John Sills retired in 2016 after 31 years with Corning, Inc. He worked at several plant locations in a variety of roles including manufacturing, engineering and operations management. John transferred to the Corning plant in Christiansburg in 2006.
Upon John’s arrival to Montgomery County he became actively involved at Blacksburg High School serving as the band booster president for three years. He is a member of Asbury United Methodist Church and has served in several leadership roles within the church. John supports the Kairos prison ministry at the Pocahontas, Va. correctional facility. Johan also serves on the Montgomery County Board of Elections.
Associate Professor of Rhetoric & Writing in Virginia Tech's Department of English where he currently serves as Director of the Center of the Study of Rhetoric in Society. He is a retired US Army officer, father of four, and current Executive Director for the Association for Business Communication. Jim has been involved in the NRV since moving here in 1998. He was founding director of what is now VT-Engage, and he hosts a radio show and advises the student leaders at WUVT, Virginia Tech's radio station.

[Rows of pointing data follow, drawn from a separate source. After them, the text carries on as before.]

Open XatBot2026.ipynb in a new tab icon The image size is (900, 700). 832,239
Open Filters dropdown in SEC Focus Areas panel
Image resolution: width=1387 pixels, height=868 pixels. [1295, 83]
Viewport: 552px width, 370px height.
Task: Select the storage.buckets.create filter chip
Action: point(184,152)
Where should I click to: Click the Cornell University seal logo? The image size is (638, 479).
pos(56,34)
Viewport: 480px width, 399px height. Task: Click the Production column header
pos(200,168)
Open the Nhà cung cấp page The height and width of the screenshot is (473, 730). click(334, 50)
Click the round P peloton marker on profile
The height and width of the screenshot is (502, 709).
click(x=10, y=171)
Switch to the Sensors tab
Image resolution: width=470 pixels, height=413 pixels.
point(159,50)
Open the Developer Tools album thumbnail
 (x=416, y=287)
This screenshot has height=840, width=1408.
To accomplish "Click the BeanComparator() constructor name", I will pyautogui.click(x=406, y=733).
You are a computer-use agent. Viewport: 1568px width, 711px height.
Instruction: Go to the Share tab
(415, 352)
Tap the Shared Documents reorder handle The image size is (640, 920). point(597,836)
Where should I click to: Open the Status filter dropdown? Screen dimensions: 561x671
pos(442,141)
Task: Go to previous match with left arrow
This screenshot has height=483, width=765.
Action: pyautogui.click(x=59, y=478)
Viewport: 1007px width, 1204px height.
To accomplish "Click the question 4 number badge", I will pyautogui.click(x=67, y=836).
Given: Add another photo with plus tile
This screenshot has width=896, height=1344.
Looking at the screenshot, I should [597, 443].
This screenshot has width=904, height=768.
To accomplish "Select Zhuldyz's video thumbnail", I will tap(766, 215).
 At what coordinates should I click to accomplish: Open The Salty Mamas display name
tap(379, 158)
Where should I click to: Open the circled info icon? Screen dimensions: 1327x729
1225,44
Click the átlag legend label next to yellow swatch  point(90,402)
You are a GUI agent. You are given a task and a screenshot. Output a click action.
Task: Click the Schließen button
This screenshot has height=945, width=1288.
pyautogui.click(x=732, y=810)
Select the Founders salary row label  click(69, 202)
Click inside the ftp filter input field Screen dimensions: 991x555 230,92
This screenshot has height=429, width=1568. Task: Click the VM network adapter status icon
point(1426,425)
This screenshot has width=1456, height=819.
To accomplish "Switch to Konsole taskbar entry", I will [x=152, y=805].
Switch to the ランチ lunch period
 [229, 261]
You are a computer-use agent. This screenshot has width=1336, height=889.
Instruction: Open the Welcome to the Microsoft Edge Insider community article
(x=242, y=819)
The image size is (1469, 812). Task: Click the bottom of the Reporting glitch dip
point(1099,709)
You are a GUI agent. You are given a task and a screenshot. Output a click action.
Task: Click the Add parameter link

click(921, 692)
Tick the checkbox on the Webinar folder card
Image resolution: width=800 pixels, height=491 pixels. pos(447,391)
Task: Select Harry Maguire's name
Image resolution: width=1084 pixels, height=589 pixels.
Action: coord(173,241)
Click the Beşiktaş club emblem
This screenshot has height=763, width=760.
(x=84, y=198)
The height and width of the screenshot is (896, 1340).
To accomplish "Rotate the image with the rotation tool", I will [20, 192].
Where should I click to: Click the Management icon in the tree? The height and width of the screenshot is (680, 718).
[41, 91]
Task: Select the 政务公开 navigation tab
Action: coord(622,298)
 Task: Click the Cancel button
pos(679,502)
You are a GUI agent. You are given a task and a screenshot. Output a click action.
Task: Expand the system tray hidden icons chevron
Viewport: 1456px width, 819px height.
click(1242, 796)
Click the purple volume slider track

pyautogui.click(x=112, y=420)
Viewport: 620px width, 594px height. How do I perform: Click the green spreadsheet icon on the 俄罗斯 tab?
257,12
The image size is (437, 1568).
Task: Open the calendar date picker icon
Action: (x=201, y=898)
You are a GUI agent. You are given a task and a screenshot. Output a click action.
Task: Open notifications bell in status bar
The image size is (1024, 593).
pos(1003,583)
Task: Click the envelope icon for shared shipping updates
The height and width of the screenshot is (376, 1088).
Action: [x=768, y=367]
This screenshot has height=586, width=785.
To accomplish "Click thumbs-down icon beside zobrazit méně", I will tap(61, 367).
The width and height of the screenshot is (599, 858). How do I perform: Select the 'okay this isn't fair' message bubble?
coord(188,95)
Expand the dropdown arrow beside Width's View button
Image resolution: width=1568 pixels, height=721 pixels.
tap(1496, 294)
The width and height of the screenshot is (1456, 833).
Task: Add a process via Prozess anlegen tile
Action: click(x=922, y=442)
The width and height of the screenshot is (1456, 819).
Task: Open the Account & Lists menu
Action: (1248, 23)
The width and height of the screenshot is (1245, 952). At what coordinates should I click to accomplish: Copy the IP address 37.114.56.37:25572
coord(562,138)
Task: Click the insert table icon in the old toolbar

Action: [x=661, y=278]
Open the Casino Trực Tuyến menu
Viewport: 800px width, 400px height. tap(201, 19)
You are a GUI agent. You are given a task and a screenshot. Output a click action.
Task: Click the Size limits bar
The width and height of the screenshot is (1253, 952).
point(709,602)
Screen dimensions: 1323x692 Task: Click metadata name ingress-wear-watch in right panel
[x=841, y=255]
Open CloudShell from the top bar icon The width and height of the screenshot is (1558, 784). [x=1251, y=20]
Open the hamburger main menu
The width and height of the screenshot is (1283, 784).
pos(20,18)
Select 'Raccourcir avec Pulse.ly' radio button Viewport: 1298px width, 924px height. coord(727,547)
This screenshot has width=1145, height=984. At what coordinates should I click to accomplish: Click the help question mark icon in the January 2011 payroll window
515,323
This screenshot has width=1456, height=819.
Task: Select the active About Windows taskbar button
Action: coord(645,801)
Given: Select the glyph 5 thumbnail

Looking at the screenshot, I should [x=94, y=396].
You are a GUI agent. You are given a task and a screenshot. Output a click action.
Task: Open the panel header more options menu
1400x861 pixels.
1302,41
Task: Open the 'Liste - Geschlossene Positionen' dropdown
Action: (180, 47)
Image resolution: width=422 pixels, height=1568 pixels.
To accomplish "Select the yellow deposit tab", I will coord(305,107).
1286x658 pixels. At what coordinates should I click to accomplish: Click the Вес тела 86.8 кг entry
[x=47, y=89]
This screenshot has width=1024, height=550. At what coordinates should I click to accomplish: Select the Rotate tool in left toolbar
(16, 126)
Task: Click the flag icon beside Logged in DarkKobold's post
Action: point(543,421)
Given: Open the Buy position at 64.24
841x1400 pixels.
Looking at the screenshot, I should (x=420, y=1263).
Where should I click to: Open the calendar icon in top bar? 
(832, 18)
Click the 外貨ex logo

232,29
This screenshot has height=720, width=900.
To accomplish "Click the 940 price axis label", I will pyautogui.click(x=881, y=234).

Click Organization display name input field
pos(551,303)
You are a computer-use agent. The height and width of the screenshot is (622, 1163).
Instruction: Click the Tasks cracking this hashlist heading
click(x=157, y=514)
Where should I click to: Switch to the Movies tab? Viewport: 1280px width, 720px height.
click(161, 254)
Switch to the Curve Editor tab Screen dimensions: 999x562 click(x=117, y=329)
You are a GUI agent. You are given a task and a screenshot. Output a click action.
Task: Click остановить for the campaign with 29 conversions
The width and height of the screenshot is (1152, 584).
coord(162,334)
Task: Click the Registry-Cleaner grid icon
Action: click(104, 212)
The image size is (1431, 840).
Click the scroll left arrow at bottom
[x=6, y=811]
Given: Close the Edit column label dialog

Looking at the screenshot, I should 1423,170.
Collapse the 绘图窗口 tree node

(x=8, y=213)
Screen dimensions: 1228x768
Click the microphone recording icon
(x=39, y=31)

Since my mid 20’s when I taught at Morehouse College, I’ve been committed to racial healing and justice. The terms and some of the issues have changed over the years, but the basic inequities have persisted. Working with the Dialogue group on behalf of Montgomery County has been a signal honor.
Latanya Walker is currently the director of alumni relations for diversity, inclusion, and community engagement at Virginia Tech and is responsible for creating and maintaining supportive relationships between the university and multicultural alumni connecting them through university programs, services, and engagement. She previously held the role of assistant director in Virginia Tech’s Upward Bound program.